[Entries on target coordinates]
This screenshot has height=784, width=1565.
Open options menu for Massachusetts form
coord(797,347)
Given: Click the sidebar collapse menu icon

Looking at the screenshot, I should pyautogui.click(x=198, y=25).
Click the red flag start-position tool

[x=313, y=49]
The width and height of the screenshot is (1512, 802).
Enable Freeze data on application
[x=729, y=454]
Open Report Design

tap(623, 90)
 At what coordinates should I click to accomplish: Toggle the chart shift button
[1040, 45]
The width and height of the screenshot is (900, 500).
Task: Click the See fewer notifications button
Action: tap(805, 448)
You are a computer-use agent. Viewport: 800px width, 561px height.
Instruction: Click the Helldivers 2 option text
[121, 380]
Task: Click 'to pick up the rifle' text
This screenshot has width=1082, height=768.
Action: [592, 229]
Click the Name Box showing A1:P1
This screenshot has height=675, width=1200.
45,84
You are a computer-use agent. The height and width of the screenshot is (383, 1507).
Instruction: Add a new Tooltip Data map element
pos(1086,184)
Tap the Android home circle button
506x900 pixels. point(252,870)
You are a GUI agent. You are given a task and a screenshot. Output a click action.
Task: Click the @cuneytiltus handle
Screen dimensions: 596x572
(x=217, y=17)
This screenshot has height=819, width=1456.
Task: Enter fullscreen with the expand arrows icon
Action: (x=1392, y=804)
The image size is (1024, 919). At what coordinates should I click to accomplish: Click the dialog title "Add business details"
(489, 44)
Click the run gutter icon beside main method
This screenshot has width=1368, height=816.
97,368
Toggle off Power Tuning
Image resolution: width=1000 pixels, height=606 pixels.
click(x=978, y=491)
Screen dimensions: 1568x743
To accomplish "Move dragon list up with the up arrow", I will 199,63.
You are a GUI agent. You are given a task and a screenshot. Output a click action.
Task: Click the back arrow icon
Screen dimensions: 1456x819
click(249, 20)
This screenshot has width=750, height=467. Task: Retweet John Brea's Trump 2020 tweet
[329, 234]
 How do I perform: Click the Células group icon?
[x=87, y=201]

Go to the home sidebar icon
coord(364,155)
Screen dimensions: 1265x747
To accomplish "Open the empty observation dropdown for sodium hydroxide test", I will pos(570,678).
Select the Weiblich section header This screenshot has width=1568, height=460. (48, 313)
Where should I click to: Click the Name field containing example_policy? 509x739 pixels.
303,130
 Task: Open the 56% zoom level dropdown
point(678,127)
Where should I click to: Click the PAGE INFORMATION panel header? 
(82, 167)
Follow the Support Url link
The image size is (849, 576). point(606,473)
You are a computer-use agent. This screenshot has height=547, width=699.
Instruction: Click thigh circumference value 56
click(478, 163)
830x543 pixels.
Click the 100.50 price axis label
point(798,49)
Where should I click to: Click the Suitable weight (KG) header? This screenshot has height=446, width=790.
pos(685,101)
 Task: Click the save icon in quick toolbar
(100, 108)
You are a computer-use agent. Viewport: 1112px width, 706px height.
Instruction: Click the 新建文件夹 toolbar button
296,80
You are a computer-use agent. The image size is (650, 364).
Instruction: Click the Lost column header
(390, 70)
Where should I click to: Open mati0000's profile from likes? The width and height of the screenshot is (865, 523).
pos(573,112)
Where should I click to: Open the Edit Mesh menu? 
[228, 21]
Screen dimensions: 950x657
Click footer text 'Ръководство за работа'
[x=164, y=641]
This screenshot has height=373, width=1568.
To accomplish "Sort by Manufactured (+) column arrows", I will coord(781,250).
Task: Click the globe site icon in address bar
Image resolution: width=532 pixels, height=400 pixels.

» **Instructions for the task**
Please lay out every line of the records above as a Markdown table with the columns "Row" and "Line", skipping blank lines.

» **Written answer**
| Row | Line |
|---|---|
| 1 | This screenshot has height=784, width=1565. |
| 2 | Open options menu for Massachusetts form |
| 3 | coord(797,347) |
| 4 | Given: Click the sidebar collapse menu icon |
| 5 | Looking at the screenshot, I should pyautogui.click(x=198, y=25). |
| 6 | Click the red flag start-position tool |
| 7 | [x=313, y=49] |
| 8 | The width and height of the screenshot is (1512, 802). |
| 9 | Enable Freeze data on application |
| 10 | [x=729, y=454] |
| 11 | Open Report Design |
| 12 | tap(623, 90) |
| 13 |  At what coordinates should I click to accomplish: Toggle the chart shift button |
| 14 | [1040, 45] |
| 15 | The width and height of the screenshot is (900, 500). |
| 16 | Task: Click the See fewer notifications button |
| 17 | Action: tap(805, 448) |
| 18 | You are a computer-use agent. Viewport: 800px width, 561px height. |
| 19 | Instruction: Click the Helldivers 2 option text |
| 20 | [121, 380] |
| 21 | Task: Click 'to pick up the rifle' text |
| 22 | This screenshot has width=1082, height=768. |
| 23 | Action: [592, 229] |
| 24 | Click the Name Box showing A1:P1 |
| 25 | This screenshot has height=675, width=1200. |
| 26 | 45,84 |
| 27 | You are a computer-use agent. The height and width of the screenshot is (383, 1507). |
| 28 | Instruction: Add a new Tooltip Data map element |
| 29 | pos(1086,184) |
| 30 | Tap the Android home circle button |
| 31 | 506x900 pixels. point(252,870) |
| 32 | You are a GUI agent. You are given a task and a screenshot. Output a click action. |
| 33 | Task: Click the @cuneytiltus handle |
| 34 | Screen dimensions: 596x572 |
| 35 | (x=217, y=17) |
| 36 | This screenshot has height=819, width=1456. |
| 37 | Task: Enter fullscreen with the expand arrows icon |
| 38 | Action: (x=1392, y=804) |
| 39 | The image size is (1024, 919). At what coordinates should I click to accomplish: Click the dialog title "Add business details" |
| 40 | (489, 44) |
| 41 | Click the run gutter icon beside main method |
| 42 | This screenshot has width=1368, height=816. |
| 43 | 97,368 |
| 44 | Toggle off Power Tuning |
| 45 | Image resolution: width=1000 pixels, height=606 pixels. |
| 46 | click(x=978, y=491) |
| 47 | Screen dimensions: 1568x743 |
| 48 | To accomplish "Move dragon list up with the up arrow", I will 199,63. |
| 49 | You are a GUI agent. You are given a task and a screenshot. Output a click action. |
| 50 | Task: Click the back arrow icon |
| 51 | Screen dimensions: 1456x819 |
| 52 | click(249, 20) |
| 53 | This screenshot has width=750, height=467. Task: Retweet John Brea's Trump 2020 tweet |
| 54 | [329, 234] |
| 55 |  How do I perform: Click the Células group icon? |
| 56 | [x=87, y=201] |
| 57 | Go to the home sidebar icon |
| 58 | coord(364,155) |
| 59 | Screen dimensions: 1265x747 |
| 60 | To accomplish "Open the empty observation dropdown for sodium hydroxide test", I will pos(570,678). |
| 61 | Select the Weiblich section header This screenshot has width=1568, height=460. (48, 313) |
| 62 | Where should I click to: Click the Name field containing example_policy? 509x739 pixels. |
| 63 | 303,130 |
| 64 |  Task: Open the 56% zoom level dropdown |
| 65 | point(678,127) |
| 66 | Where should I click to: Click the PAGE INFORMATION panel header?  |
| 67 | (82, 167) |
| 68 | Follow the Support Url link |
| 69 | The image size is (849, 576). point(606,473) |
| 70 | You are a computer-use agent. This screenshot has height=547, width=699. |
| 71 | Instruction: Click thigh circumference value 56 |
| 72 | click(478, 163) |
| 73 | 830x543 pixels. |
| 74 | Click the 100.50 price axis label |
| 75 | point(798,49) |
| 76 | Where should I click to: Click the Suitable weight (KG) header? This screenshot has height=446, width=790. |
| 77 | pos(685,101) |
| 78 |  Task: Click the save icon in quick toolbar |
| 79 | (100, 108) |
| 80 | You are a computer-use agent. Viewport: 1112px width, 706px height. |
| 81 | Instruction: Click the 新建文件夹 toolbar button |
| 82 | 296,80 |
| 83 | You are a computer-use agent. The image size is (650, 364). |
| 84 | Instruction: Click the Lost column header |
| 85 | (390, 70) |
| 86 | Where should I click to: Open mati0000's profile from likes? The width and height of the screenshot is (865, 523). |
| 87 | pos(573,112) |
| 88 | Where should I click to: Open the Edit Mesh menu?  |
| 89 | [228, 21] |
| 90 | Screen dimensions: 950x657 |
| 91 | Click footer text 'Ръководство за работа' |
| 92 | [x=164, y=641] |
| 93 | This screenshot has height=373, width=1568. |
| 94 | To accomplish "Sort by Manufactured (+) column arrows", I will coord(781,250). |
| 95 | Task: Click the globe site icon in address bar |
| 96 | Image resolution: width=532 pixels, height=400 pixels. |